The structured campaign timeline, credential compromise activity, and coordinated deployment indicate deliberate reconnaissance and long-term preparation prior to the June 2026 compromise of Red Hat’s software supply chain.
Active Campaign and Geographic Spread:
The compromised @redhat-cloud-services packages are used globally by organizations integrating with Red Hat Hybrid Cloud Console environments, including OpenShift deployments, Red Hat Enterprise Linux management platforms, and hybrid cloud infrastructure solutions.
Because the affected packages support globally deployed enterprise environments, the campaign has a worldwide impact across software development, cloud infrastructure, and enterprise operations.
Organizations across the UAE and broader MENA region are directly exposed if they utilize Red Hat products, maintain npm-based development environments, operate continuous integration and continuous delivery pipelines, or install packages from the @redhat-cloud-services namespace.
The self-propagating nature of Miasma significantly expands the attack surface beyond the initial 32 affected packages. Any developer or organization compromised through these packages may unknowingly distribute additional infected packages, creating secondary and tertiary infection chains throughout the global software ecosystem.
Any environment that executed npm install on affected packages between June 1, 2026, and package removal should be treated as potentially compromised.
Conclusion:
Miasma represents one of the most significant software supply chain compromises observed during 2026 and demonstrates a substantial evolution in the Shai-Hulud malware ecosystem.
By combining OpenID Connect trusted publishing abuse, automatic preinstall execution, continuous integration secret harvesting, credential theft, self-propagation, and forged Supply-chain Levels for Software Artefacts attestations, the campaign was specifically engineered to bypass many of the controls currently considered industry best practices for software supply chain security.
The public release of the underlying framework significantly increases future risk, as similar capabilities are now accessible to a wider range of threat actors.
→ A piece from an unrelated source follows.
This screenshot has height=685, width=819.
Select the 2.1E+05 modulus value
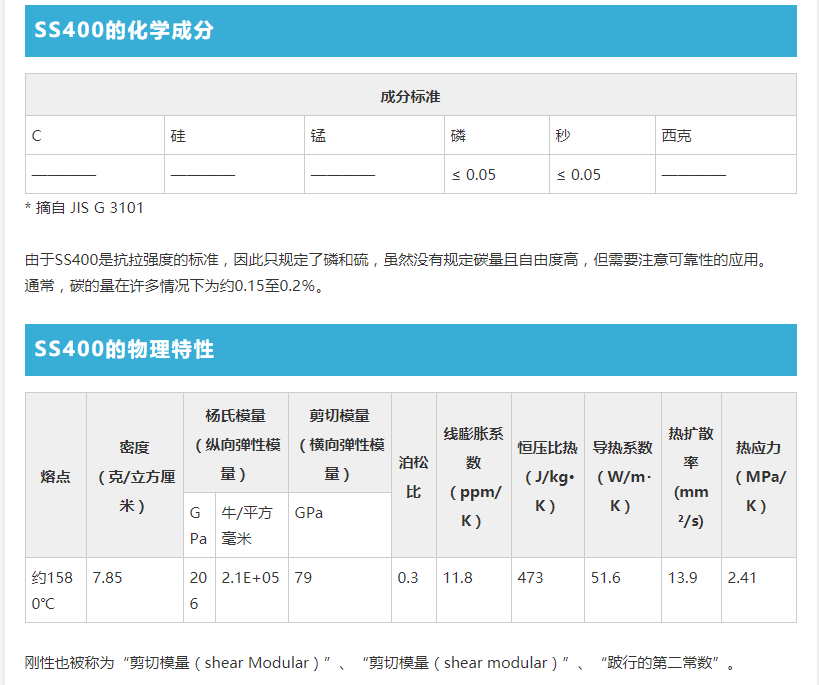[250, 576]
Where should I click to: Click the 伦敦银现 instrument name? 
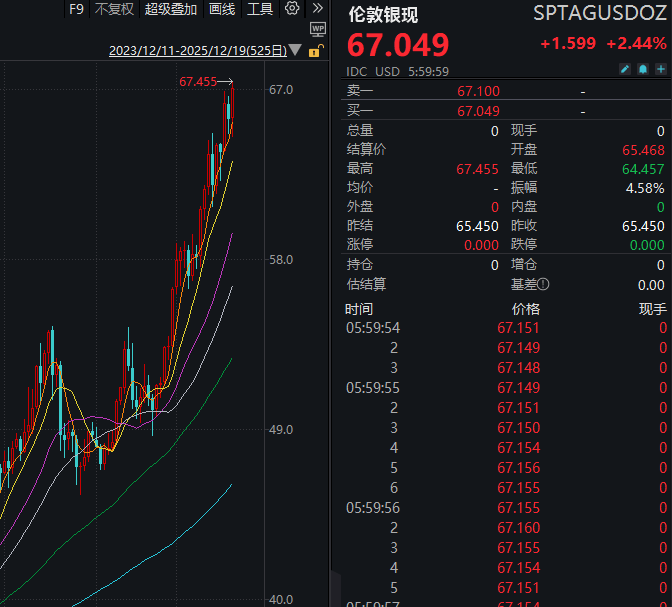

Organizations utilizing npm-based development workflows should immediately assess exposure, audit package installations during the affected timeframe, rotate all potentially exposed credentials, and strengthen runtime package security validation controls throughout development pipelines.
Any environment that installed affected @redhat-cloud-services packages between June 1, 2026, and their subsequent removal should consider all accessible credentials compromised and initiate immediate credential rotation procedures.
This includes GitHub Actions secrets and tokens, Amazon Web Services credentials, Microsoft Azure credentials, Google Cloud Platform credentials, Secure Shell keys, npm publishing tokens, browser-stored credentials, cryptocurrency wallet information, deployment secrets, and any credentials accessible from affected developer systems or continuous integration environments.
The self-propagating nature of the malware introduces additional risk beyond initial compromise. Packages maintained by affected developers may have been unknowingly republished with malicious code, potentially creating secondary compromise events throughout the broader npm ecosystem.
For organizations operating within the UAE and wider MENA region, compromise involving customer information, cloud environments, development infrastructure, or sensitive corporate data may trigger regulatory obligations under applicable cybersecurity and data protection frameworks, including UAE Personal Data Protection Law requirements. The resulting operational, financial, regulatory, and reputational consequences may be significant.